I guess I'm discovering a little reluctance around using $ as the variable identifier, mainly based on "I have tons of strings with place holders like {someVar} that need to be {$someVar}. It also means that I can't just take my arg map--I need to decorate the variable names with a $ before I can use it. Since function and format names are decorated with a : and literals are delimited with <>, do we need the $?

This compromise syntax builds on what the committee has done. AFAICT the dollar prefix seemed part of what consensus was able to form. I am personally not particularly wedded to it.

For a parser, it would be slightly easier to look for one of very few special characters. If argument names didn't have a prefix, then a parser would have to look for any identifier-start character. Given that it has to anyway do so immediately after a prefix character, it would not really add significant complication. It just comes down to what we think developers reading and writing message strings will find helpful or confusing.

aphillips · 2022-05-14T00:08:25Z

spec/compromise-syntax.md

+then the formatting function is inferred from the run-time type of the argument value.
+For example, a string value would simply be inserted,
+and a numeric type could be formatted using some kind of default number formatter.
+- TODO: In the registry, specify the default formatters for a small set of value types.


Perhaps this is upside down. The registry should specify a set of formatters (to which an implementation can add) and these can "register" what types they service (and in what priority order). At Amazon our message formatter has a currency formatter function (PriceFormat) that handles Price objects--the Price object extends Number, but PriceFormat takes priority for that type.

With “the registry” I mean the future CLDR file that defines functions with their names, options, and semantics. That should include what formatter to use for a numeric argument when no function is explicitly specified in the message. This registry could specify a different formatter for a subtype.

It sounds like what you are referring to would be some runtime object that can dynamically handle types and formatters. I think that's out of scope for this document.

aphillips · 2022-05-14T00:09:38Z

spec/compromise-syntax.md

+then the function is usually a formatter for its expected input types.
+- TODO: There still seems to be discussion about the function prefix character.
+  It could be some other ASCII punctuation, for example `@`.
+- TODO: Functions must be listed in a registry.


... or installed by the implementation

Probably specify that unrecognized formats are an error or run toString equivalent?

Right, “private use” functions need not be in the CLDR registry. I suspect that each organization would have its own registry of some kind, but mostly what this means is that there is documentation for the name, options, and semantics of each function. I don't expect this sort of registry to be parsed by implementations to actually implement formatters -- only to do validation and linting. So the formatter implementations are of course implementation-defined.

I think that a message formatting library should by default fail with an error when it does not recognize a function name. That includes functions that are registered, but not supported by a particular implementation.

spec/compromise-syntax.md

aphillips · 2022-05-14T00:31:54Z

spec/compromise-syntax.md

+   For example, selectors for plural variants
+   (different selectors for cardinal-number vs. ordinal-number variants)
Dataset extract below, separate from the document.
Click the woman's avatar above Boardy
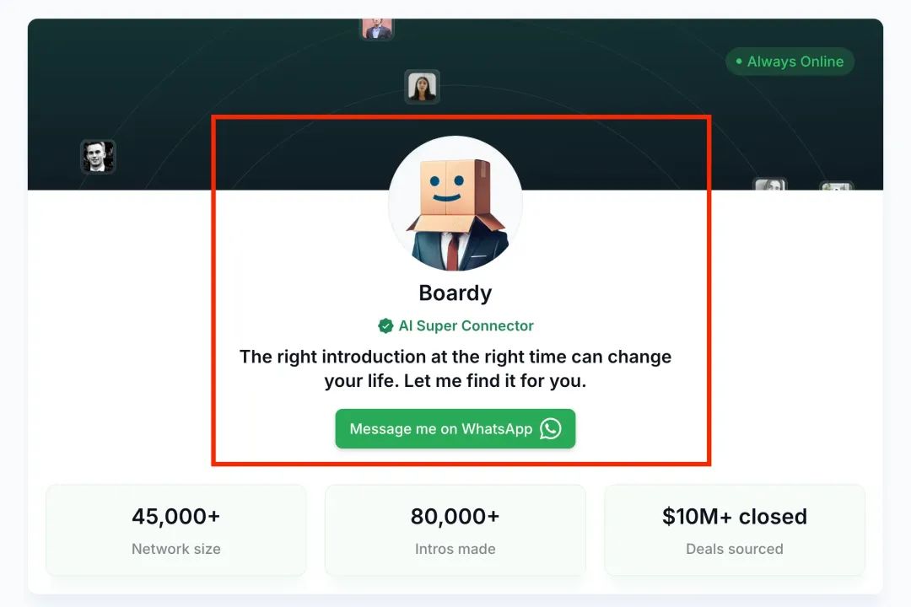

that's not formatting: that's the selector type. If I say [{$count :plural type=ordinal}] I expect to get keywords out like one, few, etc. or access the numeric value of $count for selectors such as =2---just like plural rules work today.

I agree that options are needed for the selector (as shown), but tend to expect that I can still format the value with a placeholder later. In fact, I might format differently several times.

that's not formatting: that's the selector type. If I say [{$count :plural type=ordinal}] I expect to get keywords out like one, few, etc. or access the numeric value of $count for selectors such as =2---just like plural rules work today.

I assumed that there would be different function names for plural/cardinal vs. plural/ordinal, like we have in ICU MessageFormat. But yes, it could be one "plural" function with an option.

I agree that options are needed for the selector (as shown), but tend to expect that I can still format the value with a placeholder later. In fact, I might format differently several times.

That should be strongly discouraged, especially looking at plurals. Formatting differently from what the selection was based on creates a jarring mismatch. We should design this to make it easy to do the right thing. If you need different formatting in a different part of the sentence, you can pass the same value in another argument, and you can also define a named expression for it.

aphillips · 2022-05-14T00:32:51Z

spec/compromise-syntax.md

+   For example, selectors for plural variants
+   (different selectors for cardinal-number vs. ordinal-number variants)
+   have to take into account how the number is formatted.
+2. Format-only functions can be used as selectors via


but only if the output doesn't contain spaces?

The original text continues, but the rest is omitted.